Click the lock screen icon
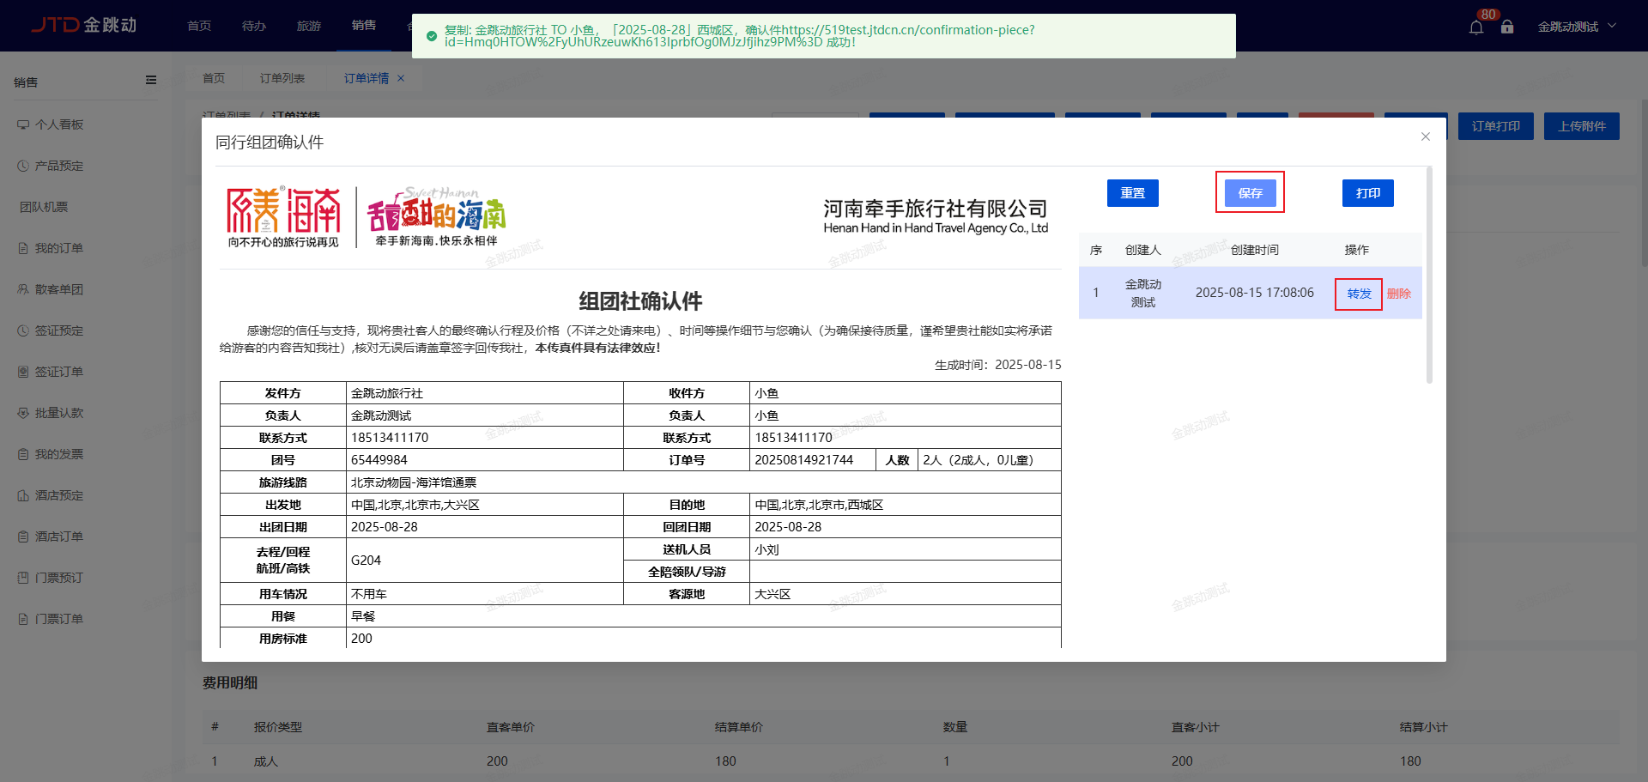1648x782 pixels. [x=1507, y=27]
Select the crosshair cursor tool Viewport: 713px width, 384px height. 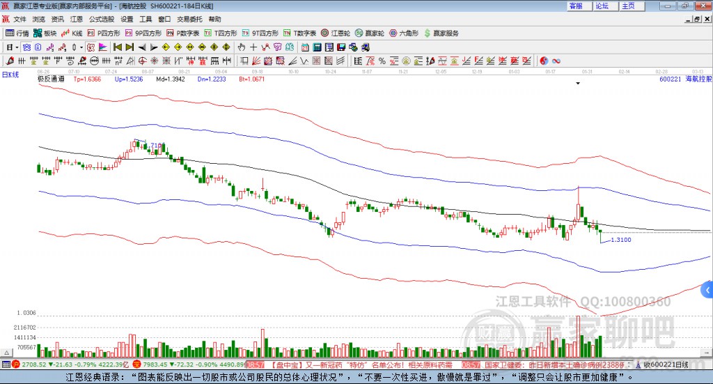click(253, 47)
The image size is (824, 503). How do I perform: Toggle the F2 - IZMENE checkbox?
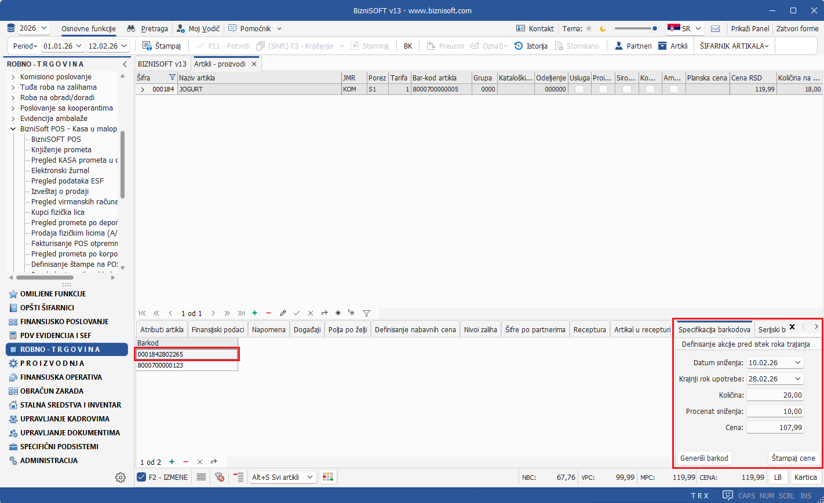(141, 477)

**WORK INSTRUCTIONS:** In the records above, find the line with "The image size" and copy from it through the last line exactly, without the pictures.

**TASK RESPONSE:**
The image size is (824, 503). How do I perform: Toggle the F2 - IZMENE checkbox?
(141, 477)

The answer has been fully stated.